During the late eighties and early nineties, I shelled out far too much money on watching far too many hair metal bands play live. [1] I saw concerts from most of the major players on the hair-metal scene between the time I was 15 and 22. Please note that what follows below aren’t necessarily my five favorite hair-metal bands — not even close, honestly — but the five shows that I enjoyed the most.

5. Mötley Crüe with Warrant, Mobile Civic Center, Mobile, Alabama, 1989.

I was never a huge Crüe fan — their campy faux-devil-worship early in their career really left a bad taste in my mouth — but this show was from the tour supporting their Dr. Feelgood album, by far my favorite of theirs (not coincidentally their most mainstream-pop album). And besides that, I wanted to go see a Crüe show for the sheer spectacle of it. Their concerts were supposed to be pyrotechnically-infused wonderlands of light and really, really loud sound. They didn’t disappoint, either, blowing my eardrums and burning my eyes with all of the many, many, many explosions. The show also featured the sight of Tommy Lee’s drum riser being hydraulically lifted fifty feet in the air and then floated out over the first few rows of the audience; a Speedo-clad Lee then descended a rope from the elevated riser down into the ecstatic crowd. Definitely an entertaining show.

[Item coordinate data]
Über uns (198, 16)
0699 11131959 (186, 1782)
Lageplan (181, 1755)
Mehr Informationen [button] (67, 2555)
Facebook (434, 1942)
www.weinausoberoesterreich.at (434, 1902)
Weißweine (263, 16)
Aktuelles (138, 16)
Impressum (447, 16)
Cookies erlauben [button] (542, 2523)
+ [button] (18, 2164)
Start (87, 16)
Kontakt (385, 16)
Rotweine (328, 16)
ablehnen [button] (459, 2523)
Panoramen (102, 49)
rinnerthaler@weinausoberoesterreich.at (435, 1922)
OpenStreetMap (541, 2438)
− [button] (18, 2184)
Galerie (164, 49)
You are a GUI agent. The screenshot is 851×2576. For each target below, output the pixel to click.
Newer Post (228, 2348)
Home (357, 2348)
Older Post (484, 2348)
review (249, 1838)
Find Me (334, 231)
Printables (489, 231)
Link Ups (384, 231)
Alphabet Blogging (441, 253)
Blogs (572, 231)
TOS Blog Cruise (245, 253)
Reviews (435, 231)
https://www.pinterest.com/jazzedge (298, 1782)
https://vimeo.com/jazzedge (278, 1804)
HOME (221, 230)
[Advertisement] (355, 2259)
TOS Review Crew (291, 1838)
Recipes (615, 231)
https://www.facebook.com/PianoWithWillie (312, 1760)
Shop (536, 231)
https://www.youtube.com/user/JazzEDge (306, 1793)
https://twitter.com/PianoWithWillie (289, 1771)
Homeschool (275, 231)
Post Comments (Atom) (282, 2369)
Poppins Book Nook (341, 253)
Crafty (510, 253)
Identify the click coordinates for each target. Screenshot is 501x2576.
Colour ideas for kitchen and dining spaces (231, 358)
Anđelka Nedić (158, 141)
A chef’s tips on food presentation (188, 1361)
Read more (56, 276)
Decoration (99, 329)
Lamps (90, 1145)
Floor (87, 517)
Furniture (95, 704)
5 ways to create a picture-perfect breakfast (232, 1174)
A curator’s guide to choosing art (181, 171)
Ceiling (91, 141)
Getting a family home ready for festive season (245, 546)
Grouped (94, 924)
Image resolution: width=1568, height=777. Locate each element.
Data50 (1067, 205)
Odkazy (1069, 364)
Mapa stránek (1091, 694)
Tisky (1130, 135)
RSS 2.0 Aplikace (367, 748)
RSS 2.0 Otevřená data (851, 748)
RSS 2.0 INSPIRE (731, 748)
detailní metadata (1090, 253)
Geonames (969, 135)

[Instructions]
1. Rewrite the part of the hair-metal concert text that opens with the words containing "During the late" and closes with "enjoyed the most.", changing "money" to "cash".
2. Reproduce the listing lines starting at the line containing "HOME (221, 230)" and ending at the line containing "Furniture (95, 704)".
The listing has no connection to the text about hair-metal concerts.

[Final results]
1.
During the late eighties and early nineties, I shelled out far too much cash on watching far too many hair metal bands play live. [1] I saw concerts from most of the major players on the hair-metal scene between the time I was 15 and 22. Please note that what follows below aren’t necessarily my five favorite hair-metal bands — not even close, honestly — but the five shows that I enjoyed the most.

2.
HOME (221, 230)
[Advertisement] (355, 2259)
TOS Review Crew (291, 1838)
Recipes (615, 231)
https://www.facebook.com/PianoWithWillie (312, 1760)
Shop (536, 231)
https://www.youtube.com/user/JazzEDge (306, 1793)
https://twitter.com/PianoWithWillie (289, 1771)
Homeschool (275, 231)
Post Comments (Atom) (282, 2369)
Poppins Book Nook (341, 253)
Crafty (510, 253)
Identify the click coordinates for each target. Screenshot is 501x2576.
Colour ideas for kitchen and dining spaces (231, 358)
Anđelka Nedić (158, 141)
A chef’s tips on food presentation (188, 1361)
Read more (56, 276)
Decoration (99, 329)
Lamps (90, 1145)
Floor (87, 517)
Furniture (95, 704)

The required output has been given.